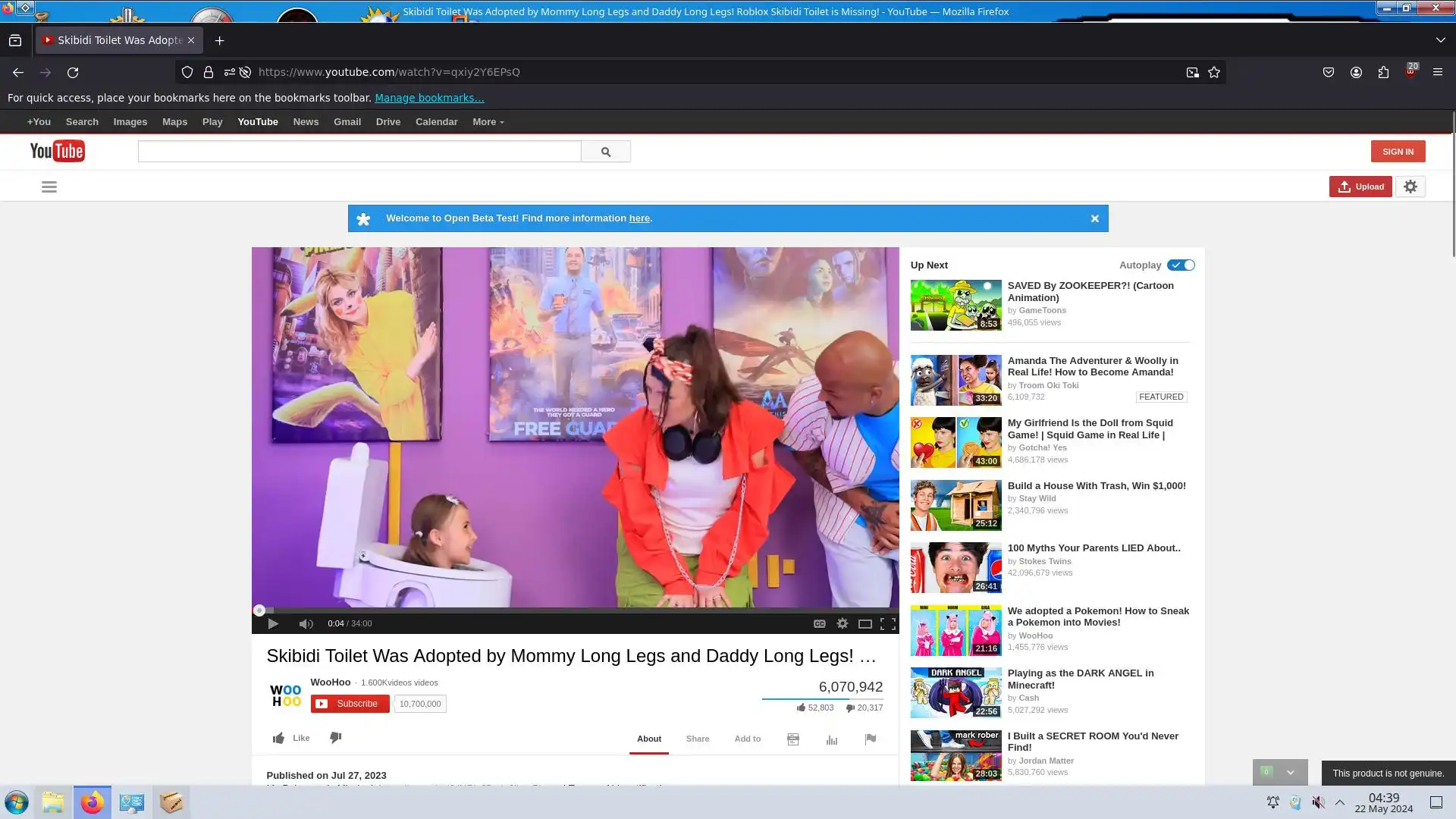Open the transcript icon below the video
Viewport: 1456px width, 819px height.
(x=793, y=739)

...

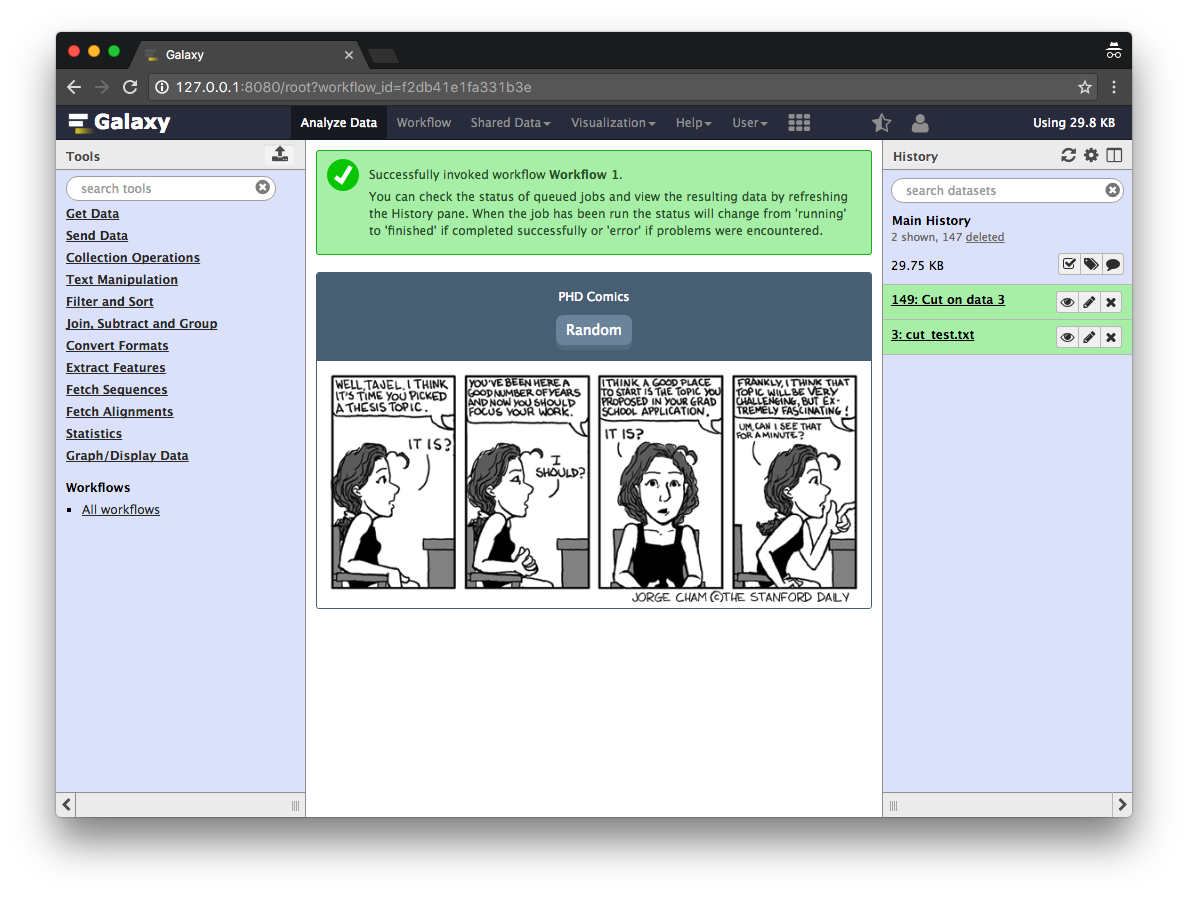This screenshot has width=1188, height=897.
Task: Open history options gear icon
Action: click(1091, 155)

YOUR GOAL:
Render the lines of the items from the one containing "Open the transcript icon below the video" through the one containing "(x=793, y=739)", both included, as a JSON list of strings, one string per line, with blank lines omitted. Leave the pictures out of the answer.

THE COMPLETED TASK:
[
  "Open the transcript icon below the video",
  "Viewport: 1456px width, 819px height.",
  "(x=793, y=739)"
]